Start of Provided data

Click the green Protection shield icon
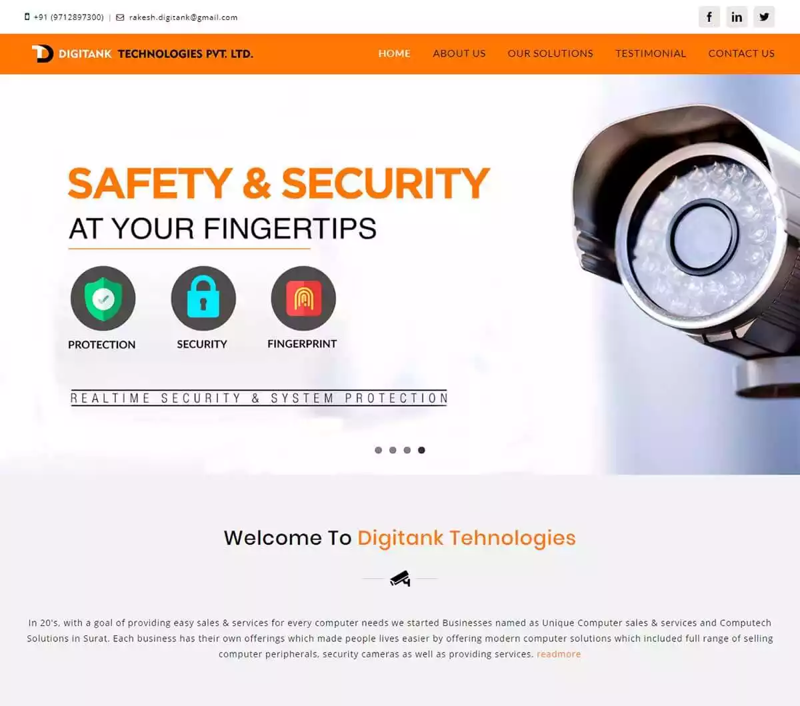This screenshot has width=800, height=706. [x=103, y=298]
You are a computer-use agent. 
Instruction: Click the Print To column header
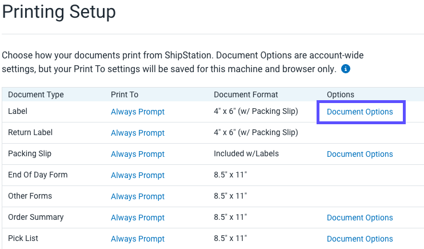click(125, 94)
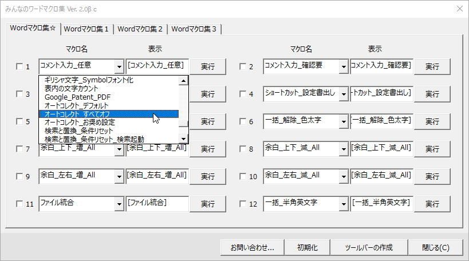This screenshot has height=261, width=469.
Task: Expand the macro 11 ファイル統合 dropdown
Action: pos(119,204)
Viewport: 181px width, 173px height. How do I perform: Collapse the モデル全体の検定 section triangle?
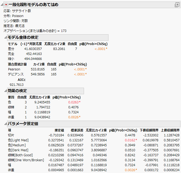[6, 37]
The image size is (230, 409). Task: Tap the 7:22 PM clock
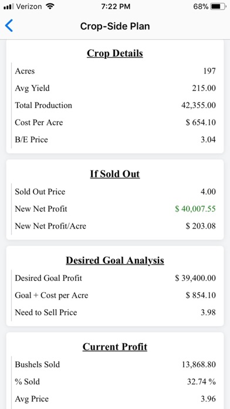[116, 6]
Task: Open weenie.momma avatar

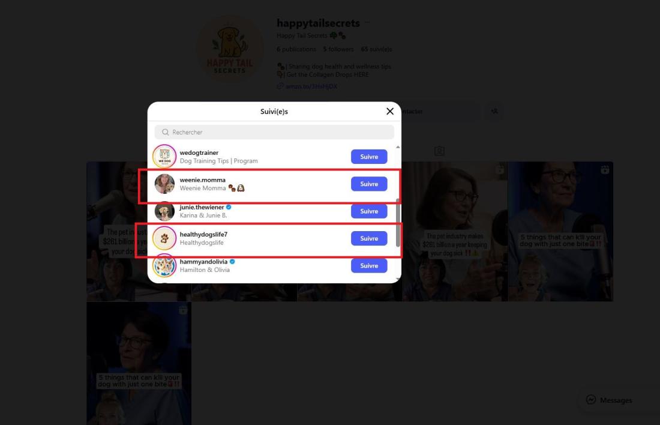Action: coord(164,184)
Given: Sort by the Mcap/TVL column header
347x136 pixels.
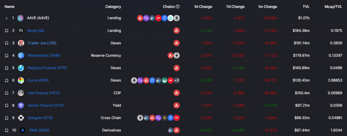Looking at the screenshot, I should (332, 7).
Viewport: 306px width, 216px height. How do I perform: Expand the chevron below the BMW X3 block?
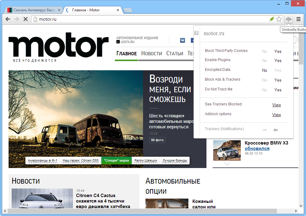[227, 164]
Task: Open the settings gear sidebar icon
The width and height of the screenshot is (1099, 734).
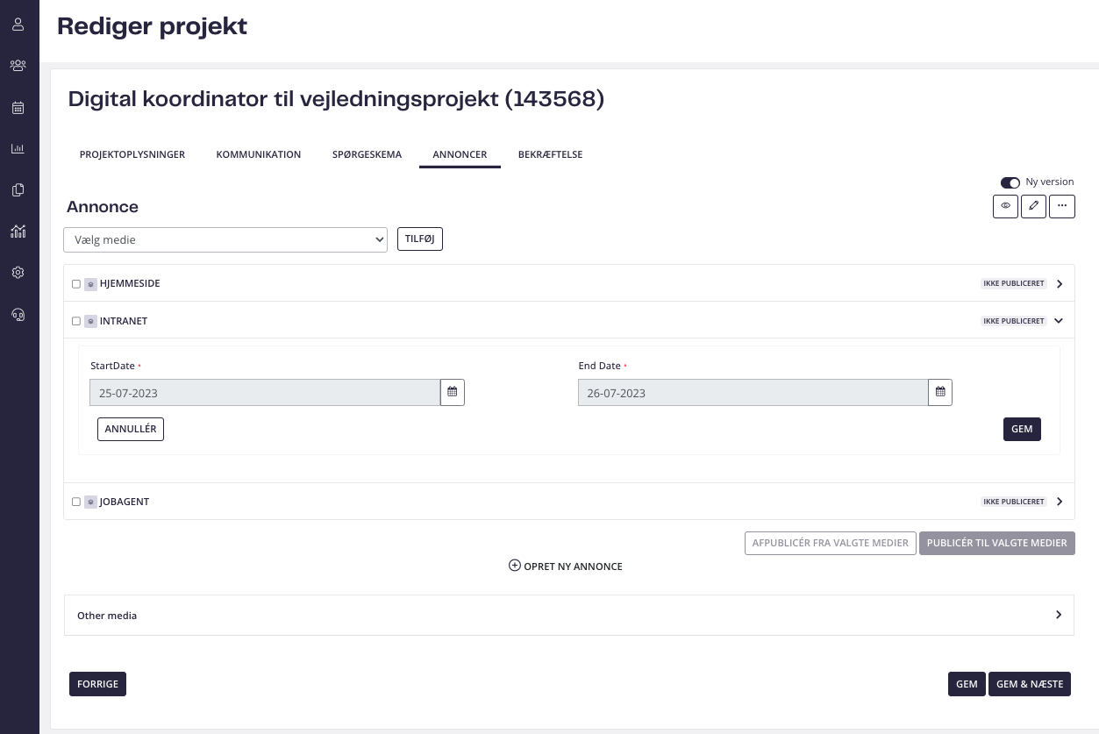Action: tap(18, 273)
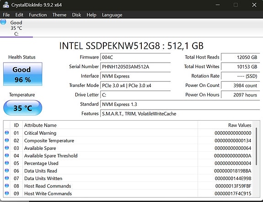Click the attribute list vertical scrollbar
Image resolution: width=263 pixels, height=202 pixels.
pos(256,159)
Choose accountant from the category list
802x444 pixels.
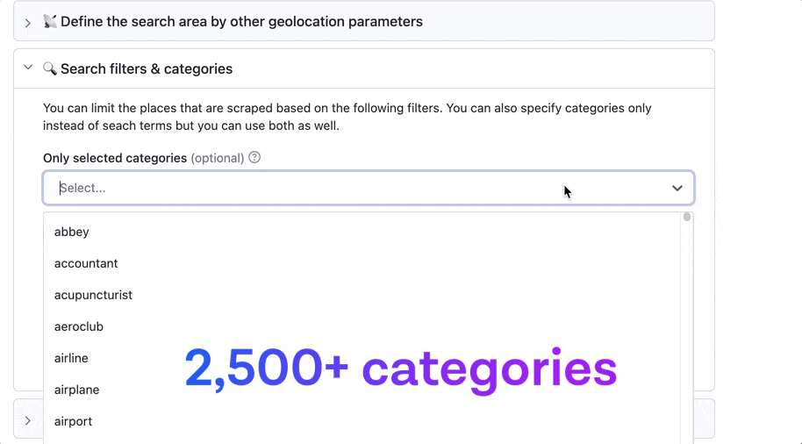tap(86, 263)
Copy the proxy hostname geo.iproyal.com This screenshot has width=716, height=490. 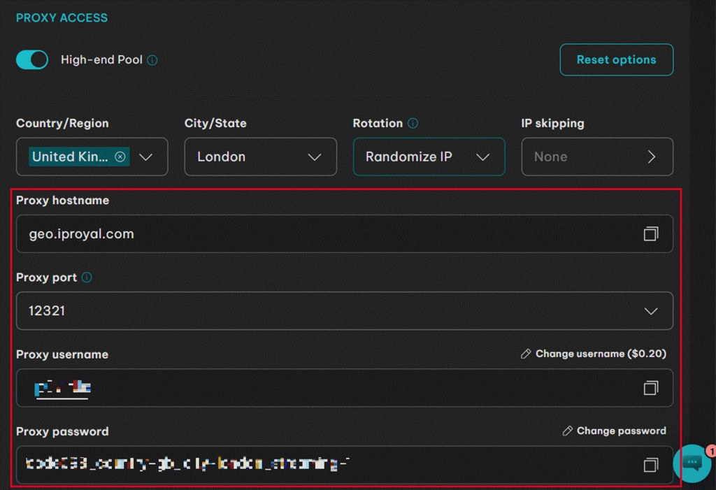pos(650,234)

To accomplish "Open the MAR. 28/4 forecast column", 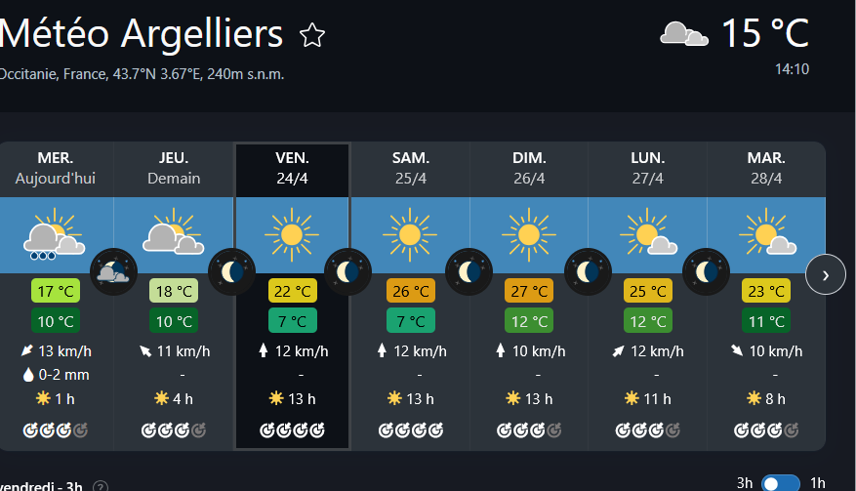I will click(766, 168).
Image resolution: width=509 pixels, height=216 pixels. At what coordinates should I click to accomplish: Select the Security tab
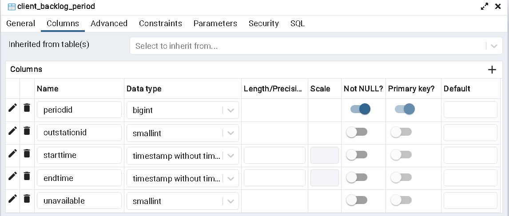click(263, 24)
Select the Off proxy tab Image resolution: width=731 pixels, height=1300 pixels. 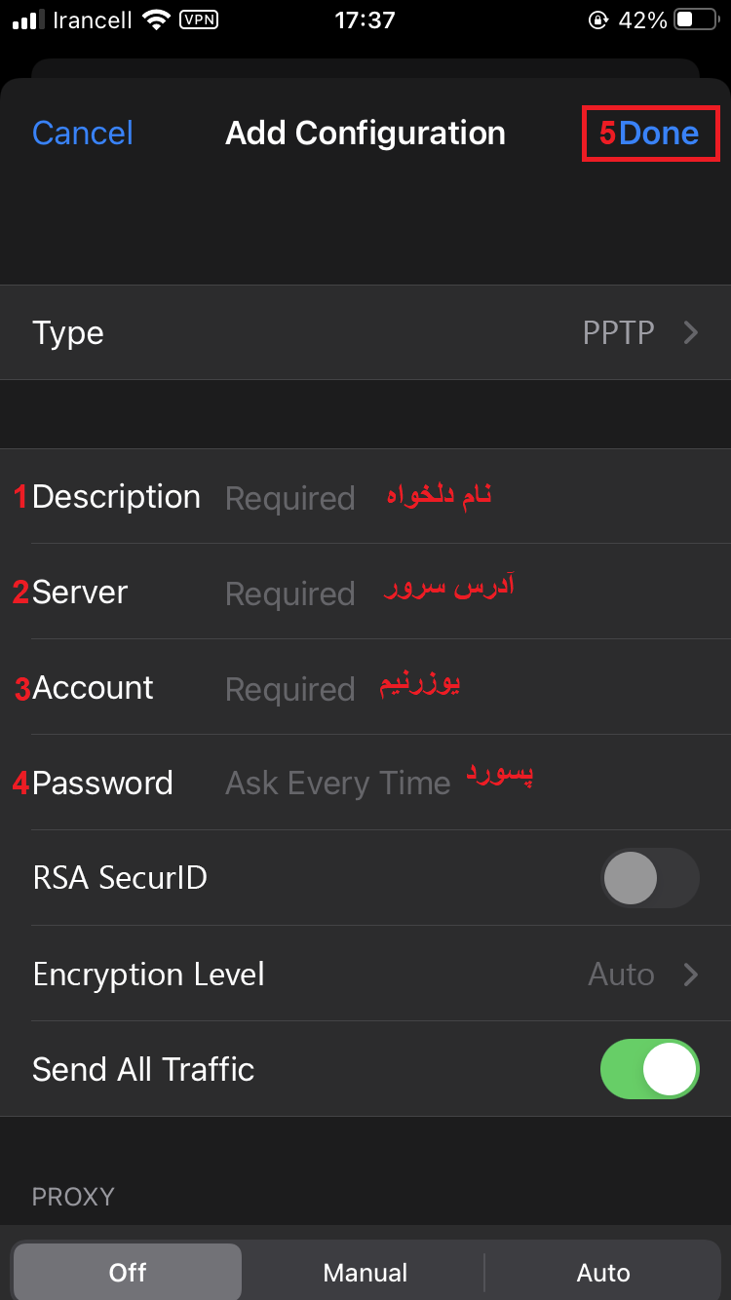tap(128, 1273)
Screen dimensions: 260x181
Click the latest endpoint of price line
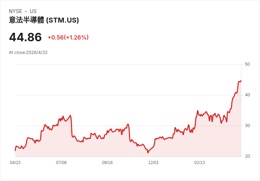241,81
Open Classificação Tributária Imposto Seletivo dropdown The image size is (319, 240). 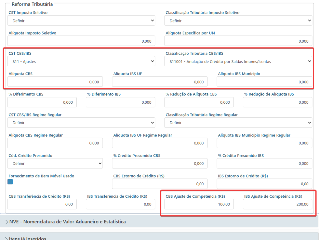tap(238, 21)
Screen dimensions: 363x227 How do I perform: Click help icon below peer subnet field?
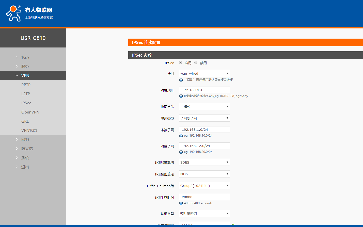[x=181, y=152]
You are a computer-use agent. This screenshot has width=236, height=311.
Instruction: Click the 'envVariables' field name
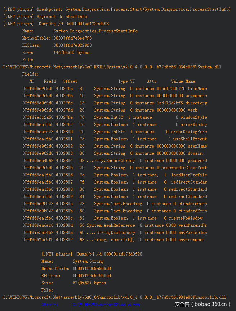[x=193, y=233]
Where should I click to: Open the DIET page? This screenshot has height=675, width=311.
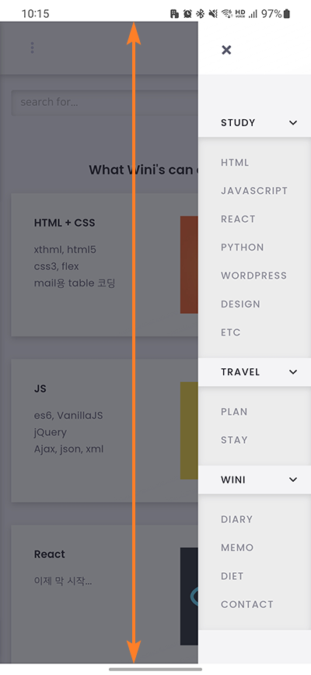pyautogui.click(x=232, y=576)

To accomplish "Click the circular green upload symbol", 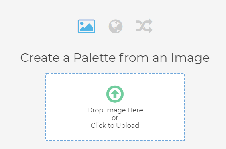I will click(115, 94).
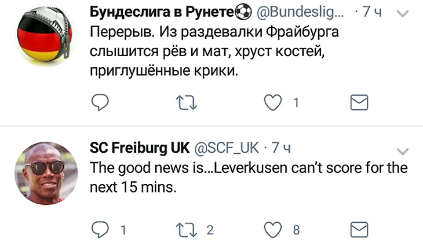This screenshot has width=423, height=247.
Task: Visit the @SCF_UK handle
Action: 227,149
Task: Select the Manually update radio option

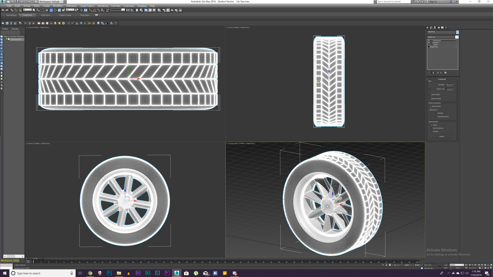Action: tap(431, 131)
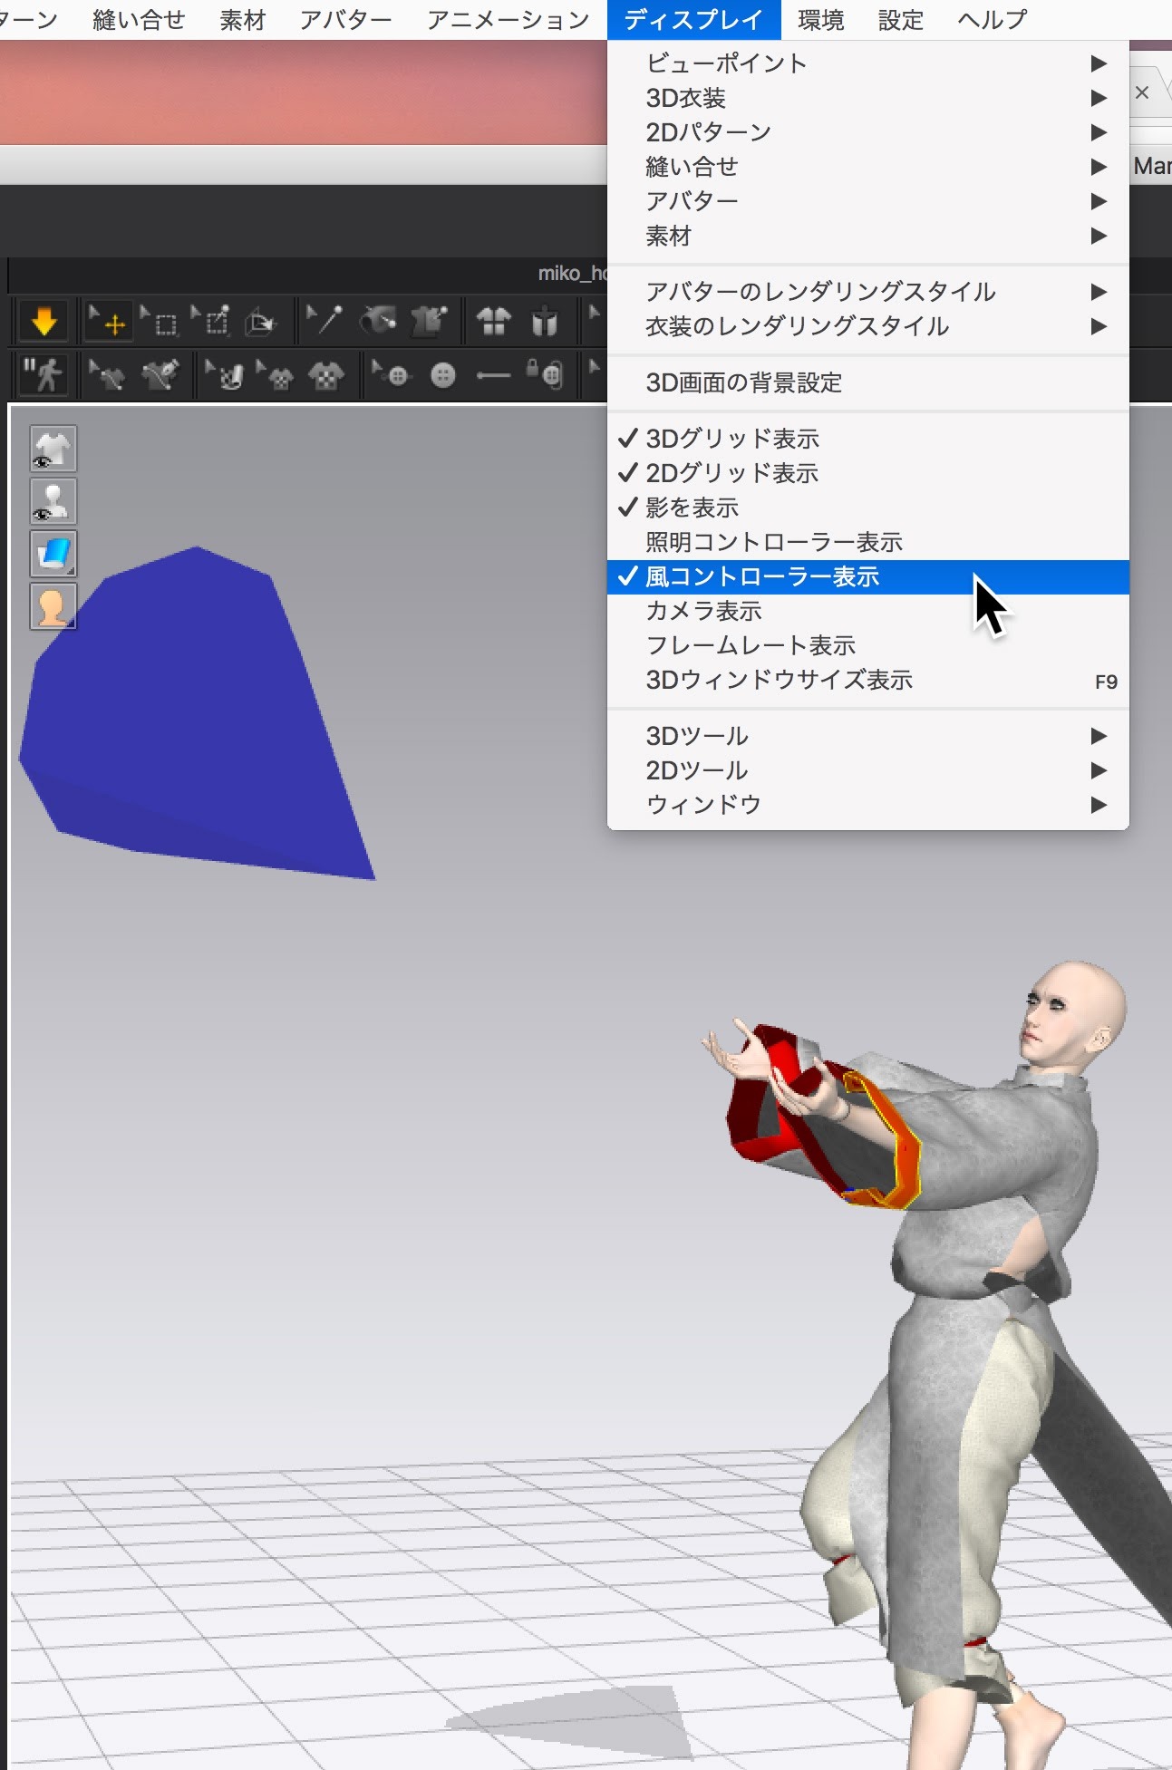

End of Provided data

Problem to work on: Return only the stretch above from the line containing "347x136 pixels." through the line containing "Choose accountant from the category list", word for word and without pictures.

Answer space:
347x136 pixels.
Looking at the screenshot, I should (332, 7).
Viewport: 306px width, 216px height. How do I perform: Expand the chevron below the BMW X3 block?
[227, 164]
Task: Open the settings gear sidebar icon
The width and height of the screenshot is (1099, 734).
Action: tap(18, 273)
Click the attribute list vertical scrollbar
Image resolution: width=263 pixels, height=202 pixels.
pos(256,159)
Choose accountant from the category list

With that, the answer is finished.